### Problem statement:
Repeat each record word for word.

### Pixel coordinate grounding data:
----
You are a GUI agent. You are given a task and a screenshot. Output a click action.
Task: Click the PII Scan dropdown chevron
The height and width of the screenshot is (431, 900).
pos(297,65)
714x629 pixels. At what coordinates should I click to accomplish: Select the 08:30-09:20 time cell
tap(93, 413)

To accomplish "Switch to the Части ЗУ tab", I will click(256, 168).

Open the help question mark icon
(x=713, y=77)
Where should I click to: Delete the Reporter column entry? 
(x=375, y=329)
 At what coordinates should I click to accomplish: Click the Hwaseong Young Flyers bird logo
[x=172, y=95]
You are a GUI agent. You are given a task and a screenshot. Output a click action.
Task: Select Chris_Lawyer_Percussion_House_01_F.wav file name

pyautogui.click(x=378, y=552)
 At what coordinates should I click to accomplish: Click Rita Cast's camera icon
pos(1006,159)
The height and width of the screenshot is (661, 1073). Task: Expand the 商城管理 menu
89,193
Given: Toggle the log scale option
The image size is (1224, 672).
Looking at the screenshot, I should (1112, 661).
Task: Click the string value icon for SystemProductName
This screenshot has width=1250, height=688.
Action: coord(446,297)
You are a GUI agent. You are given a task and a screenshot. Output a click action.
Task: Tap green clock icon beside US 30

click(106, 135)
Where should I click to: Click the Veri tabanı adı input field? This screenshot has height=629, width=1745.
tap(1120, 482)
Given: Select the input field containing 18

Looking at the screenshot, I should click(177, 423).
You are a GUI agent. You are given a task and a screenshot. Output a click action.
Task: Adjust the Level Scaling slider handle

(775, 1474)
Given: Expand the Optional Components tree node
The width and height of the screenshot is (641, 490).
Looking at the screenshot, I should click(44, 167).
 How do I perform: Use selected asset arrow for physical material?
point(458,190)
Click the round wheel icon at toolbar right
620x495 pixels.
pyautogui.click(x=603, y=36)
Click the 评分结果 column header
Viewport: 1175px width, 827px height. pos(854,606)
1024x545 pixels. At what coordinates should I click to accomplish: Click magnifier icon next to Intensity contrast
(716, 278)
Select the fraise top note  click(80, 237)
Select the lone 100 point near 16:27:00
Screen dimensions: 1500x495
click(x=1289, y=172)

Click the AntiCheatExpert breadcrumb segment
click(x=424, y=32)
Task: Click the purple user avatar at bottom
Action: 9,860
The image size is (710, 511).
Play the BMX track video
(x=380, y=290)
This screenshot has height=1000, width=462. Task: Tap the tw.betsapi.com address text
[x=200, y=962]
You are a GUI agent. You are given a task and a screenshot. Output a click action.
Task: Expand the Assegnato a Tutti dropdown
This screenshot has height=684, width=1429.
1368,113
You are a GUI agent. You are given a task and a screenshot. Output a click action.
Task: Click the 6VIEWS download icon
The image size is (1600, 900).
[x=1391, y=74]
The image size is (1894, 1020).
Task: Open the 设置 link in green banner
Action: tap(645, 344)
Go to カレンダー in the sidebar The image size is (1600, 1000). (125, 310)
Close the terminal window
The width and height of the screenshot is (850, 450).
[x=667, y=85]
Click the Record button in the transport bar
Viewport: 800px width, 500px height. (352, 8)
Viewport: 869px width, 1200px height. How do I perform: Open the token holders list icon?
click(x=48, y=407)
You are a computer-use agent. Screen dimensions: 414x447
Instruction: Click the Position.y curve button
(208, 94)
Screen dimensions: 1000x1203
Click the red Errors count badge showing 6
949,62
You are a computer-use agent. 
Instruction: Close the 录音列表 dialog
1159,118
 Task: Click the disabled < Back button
----
### Result:
You are a GUI agent. You are given a task and a screenshot. Output a click action.
Task: Click the PII Scan dropdown chevron
The height and width of the screenshot is (431, 900).
pos(297,65)
714x629 pixels. At what coordinates should I click to accomplish: Select the 08:30-09:20 time cell
tap(93, 413)

To accomplish "Switch to the Части ЗУ tab", I will click(256, 168).

Open the help question mark icon
(x=713, y=77)
Where should I click to: Delete the Reporter column entry? 
(x=375, y=329)
 At what coordinates should I click to accomplish: Click the Hwaseong Young Flyers bird logo
[x=172, y=95]
You are a GUI agent. You are given a task and a screenshot. Output a click action.
Task: Select Chris_Lawyer_Percussion_House_01_F.wav file name

pyautogui.click(x=378, y=552)
 At what coordinates should I click to accomplish: Click Rita Cast's camera icon
pos(1006,159)
The height and width of the screenshot is (661, 1073). Task: Expand the 商城管理 menu
89,193
Given: Toggle the log scale option
The image size is (1224, 672).
Looking at the screenshot, I should (1112, 661).
Task: Click the string value icon for SystemProductName
This screenshot has width=1250, height=688.
Action: coord(446,297)
You are a GUI agent. You are given a task and a screenshot. Output a click action.
Task: Tap green clock icon beside US 30

click(106, 135)
Where should I click to: Click the Veri tabanı adı input field? This screenshot has height=629, width=1745.
tap(1120, 482)
Given: Select the input field containing 18

Looking at the screenshot, I should click(177, 423).
You are a GUI agent. You are given a task and a screenshot. Output a click action.
Task: Adjust the Level Scaling slider handle

(775, 1474)
Given: Expand the Optional Components tree node
The width and height of the screenshot is (641, 490).
Looking at the screenshot, I should click(44, 167).
 How do I perform: Use selected asset arrow for physical material?
point(458,190)
Click the round wheel icon at toolbar right
620x495 pixels.
pyautogui.click(x=603, y=36)
Click the 评分结果 column header
Viewport: 1175px width, 827px height. pos(854,606)
1024x545 pixels. At what coordinates should I click to accomplish: Click magnifier icon next to Intensity contrast
(716, 278)
Select the fraise top note  click(80, 237)
Select the lone 100 point near 16:27:00
Screen dimensions: 1500x495
click(x=1289, y=172)

Click the AntiCheatExpert breadcrumb segment
click(x=424, y=32)
Task: Click the purple user avatar at bottom
Action: 9,860
The image size is (710, 511).
Play the BMX track video
(x=380, y=290)
This screenshot has height=1000, width=462. Task: Tap the tw.betsapi.com address text
[x=200, y=962]
You are a GUI agent. You are given a task and a screenshot. Output a click action.
Task: Expand the Assegnato a Tutti dropdown
This screenshot has height=684, width=1429.
1368,113
You are a GUI agent. You are given a task and a screenshot. Output a click action.
Task: Click the 6VIEWS download icon
The image size is (1600, 900).
[x=1391, y=74]
The image size is (1894, 1020).
Task: Open the 设置 link in green banner
Action: tap(645, 344)
Go to カレンダー in the sidebar The image size is (1600, 1000). (125, 310)
Close the terminal window
The width and height of the screenshot is (850, 450).
[x=667, y=85]
Click the Record button in the transport bar
Viewport: 800px width, 500px height. (352, 8)
Viewport: 869px width, 1200px height. How do I perform: Open the token holders list icon?
click(x=48, y=407)
You are a computer-use agent. Screen dimensions: 414x447
Instruction: Click the Position.y curve button
(208, 94)
Screen dimensions: 1000x1203
Click the red Errors count badge showing 6
949,62
You are a computer-use agent. 
Instruction: Close the 录音列表 dialog
1159,118
 Task: Click the disabled < Back button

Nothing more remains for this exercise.